[Start of Attachment]

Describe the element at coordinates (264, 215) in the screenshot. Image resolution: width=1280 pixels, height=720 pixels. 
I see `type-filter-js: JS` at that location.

[End of Attachment]
[Start of Attachment]

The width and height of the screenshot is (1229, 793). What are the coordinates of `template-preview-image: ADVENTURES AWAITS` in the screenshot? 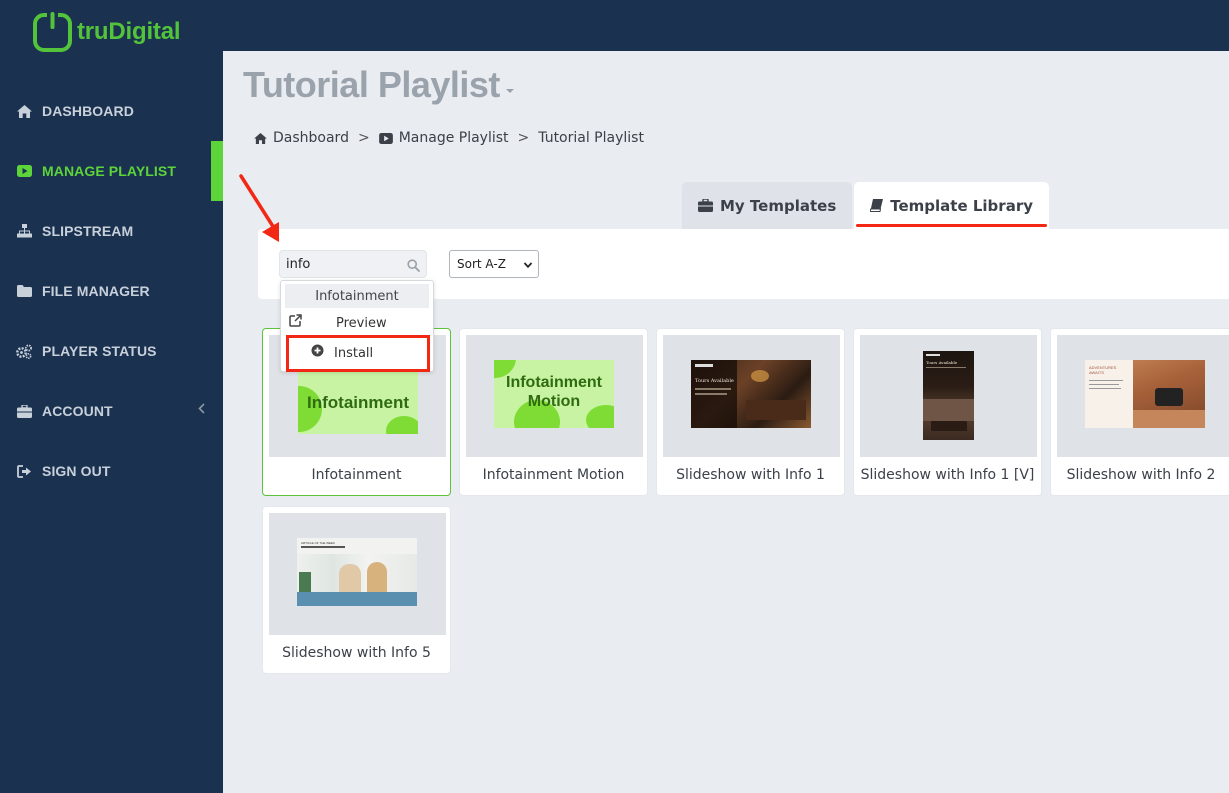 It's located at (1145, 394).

[End of Attachment]
[Start of Attachment]

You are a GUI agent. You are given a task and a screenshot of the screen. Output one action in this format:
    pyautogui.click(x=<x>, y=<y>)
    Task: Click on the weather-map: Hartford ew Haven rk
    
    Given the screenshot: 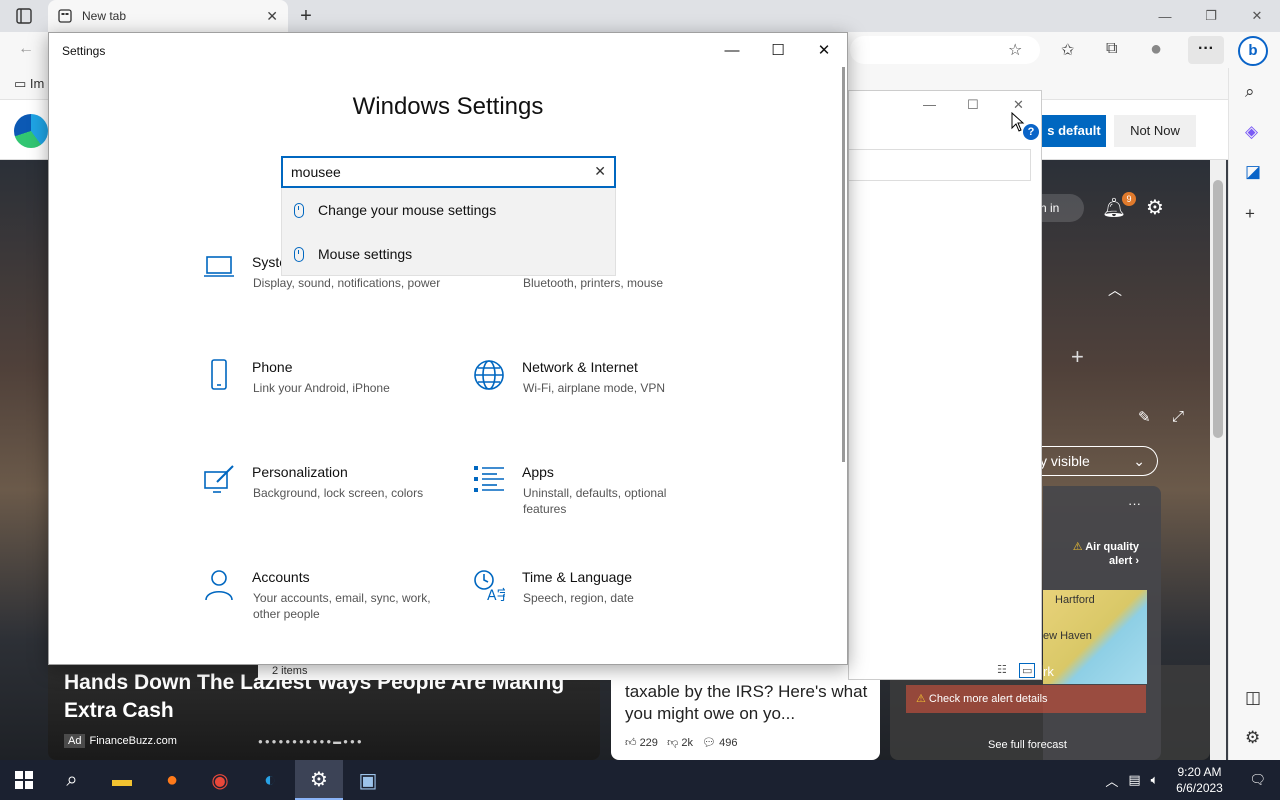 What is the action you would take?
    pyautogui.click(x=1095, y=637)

[End of Attachment]

EXERCISE OBJECTIVE —
Please rewrite the listing starting at the line containing "Describe the element" and ending at the line containing "at that location.", replacing "coordinates" with "position" and leaving everything else unchanged.

ANSWER FOR THE TASK —
Describe the element at position (264, 215) in the screenshot. Image resolution: width=1280 pixels, height=720 pixels. 
I see `type-filter-js: JS` at that location.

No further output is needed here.